Das ist ein klassisches Motiv für die Bilder diverser Lifestyleblogs. Inspiration steht darunter.
Man zeigt Ordnung, Sauberkeit und Harmonie, sodass der Leser fast vergisst, dass die Welt nicht aussieht, als wäre sie dem IKEA Katalog entsprungen. Man fokussiert sich auf sorglose, angenehme Bilder und verschwendet keinen Gedanken daran, welches Chaos allein die Cupcakes in der Küche verursacht haben.

Es ist wie mit allem im Leben: wenn wir die Wahl haben, richten wir unseren Blick auf jegliche sich bietende scheinbar perfekte Idylle und ignorieren den dreckigen Rest. Schließlich ist es nur verständlich, wenn man sich angesichts eigener Probleme nicht noch mit denen anderer belasten will.

Nur weil wir für eine bevorstehende Feier bei unserer liebsten Restaurants das Catering bestellen wollten, verschlug es uns in ein kleines Einkaufszenrum, das wir lange nicht mehr besucht hatten. Durch zwei verschiedenen Baustellen war der Weg dorthin über ein Jahr lang fast völlig blockiert gewesen und so hatten wir wie viele andere längst schon Alternativen gefunden.
Der Zustand des Einkaufszentrums erschreckte: viele leerstehende Läden, in den noch existierenden war man mit dem Betreten dieser bester Kunde. Der Gang war verlassen. Es ist ein seltsames Gefühl, fast allein zwischen den löchrigen Ladenzeilen zu sein. So muss es sich wohl in einem Geisterhaus anfühlen.
Als wir an einem Geschäft vorbeiliefen, winkte uns eine einsame Verkäuferin gleich herein und versuchte vergeblich, uns für ihren Schmuck zu begeistern. Von ihr erfuhren wir auch, dass der Schlecker nebenan gerade geschlossen hätte, weil die Verkäuferin allein war und ihre Arbeitszeit für heute vorbei war, aber keine Ablösung kommen würde.

Das Gefühl des Unwohlseins beschlich uns alle, es drängte sich förmlich auf. Die Leere, die dunklen gescheiterten Geschäfte, die beobachtenden Augenpaare der Verkäufer - nichts davon versetzt den Kunden in Kauflaune. Da ist der fortschreitende Verfall nicht verwunderlich.
Die Kundschaft weicht einfach auf die anderen Einkaufszentren und Läden in der Umgebung aus - es gibt ja genug. Und so muss man sich auch nicht mit der Qual des Scheiterns befassen und sich von dem traurigen Anblick den Tag verderben lassen. Husch, husch - schnell zurück in den sauberen, gut ausgeleuchteten Teil der Welt.

● Vorgabe 1: Gib bitte aus dem Text über das Einkaufszentrum alles von „Es ist wie mit“ bis hinunter zu „anderer belasten will.“ wortgetreu wieder.
Der Text über das Einkaufszentrum und die Zeilen haben inhaltlich nichts miteinander zu tun.

● Datensätze:
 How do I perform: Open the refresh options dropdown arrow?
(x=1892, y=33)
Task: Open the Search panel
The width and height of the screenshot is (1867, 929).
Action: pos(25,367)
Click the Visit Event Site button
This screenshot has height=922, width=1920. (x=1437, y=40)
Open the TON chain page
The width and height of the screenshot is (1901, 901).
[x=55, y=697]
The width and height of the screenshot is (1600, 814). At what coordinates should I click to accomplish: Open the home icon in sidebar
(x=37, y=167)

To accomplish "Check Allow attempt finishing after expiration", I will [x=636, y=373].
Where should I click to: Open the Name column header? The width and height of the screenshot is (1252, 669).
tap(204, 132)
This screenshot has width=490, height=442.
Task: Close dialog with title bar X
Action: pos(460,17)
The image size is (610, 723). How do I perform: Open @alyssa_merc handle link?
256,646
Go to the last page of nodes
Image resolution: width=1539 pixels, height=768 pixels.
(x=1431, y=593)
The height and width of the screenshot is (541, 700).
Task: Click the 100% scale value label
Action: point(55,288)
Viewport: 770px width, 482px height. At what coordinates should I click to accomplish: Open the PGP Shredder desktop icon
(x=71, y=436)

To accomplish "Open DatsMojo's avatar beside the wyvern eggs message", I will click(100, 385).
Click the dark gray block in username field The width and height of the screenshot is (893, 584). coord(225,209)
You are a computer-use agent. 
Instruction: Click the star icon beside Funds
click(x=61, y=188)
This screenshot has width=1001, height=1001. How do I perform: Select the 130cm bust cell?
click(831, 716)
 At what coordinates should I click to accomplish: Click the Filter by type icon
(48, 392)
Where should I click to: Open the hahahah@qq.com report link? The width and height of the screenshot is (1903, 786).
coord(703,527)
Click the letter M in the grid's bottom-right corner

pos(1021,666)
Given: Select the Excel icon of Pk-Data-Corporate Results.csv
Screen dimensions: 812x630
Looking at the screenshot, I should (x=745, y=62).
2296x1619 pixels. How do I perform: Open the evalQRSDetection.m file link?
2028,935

● Vorgabe 2: Gib alles vom Anfang der Zeilen bis hinunter zur Zeile mit „[x=55, y=697]“ (beide Enden eingeschlossen) als Markdown-Tabelle mit den Spalten „Nummer“ und „Inhalt“ aus, ohne Leerzeilen.

● Vollständige Antwort 1:
Es ist wie mit allem im Leben: wenn wir die Wahl haben, richten wir unseren Blick auf jegliche sich bietende scheinbar perfekte Idylle und ignorieren den dreckigen Rest. Schließlich ist es nur verständlich, wenn man sich angesichts eigener Probleme nicht noch mit denen anderer belasten will.

● Vollständige Antwort 2:
| Nummer | Inhalt |
|---|---|
| 1 |  How do I perform: Open the refresh options dropdown arrow? |
| 2 | (x=1892, y=33) |
| 3 | Task: Open the Search panel |
| 4 | The width and height of the screenshot is (1867, 929). |
| 5 | Action: pos(25,367) |
| 6 | Click the Visit Event Site button |
| 7 | This screenshot has height=922, width=1920. (x=1437, y=40) |
| 8 | Open the TON chain page |
| 9 | The width and height of the screenshot is (1901, 901). |
| 10 | [x=55, y=697] |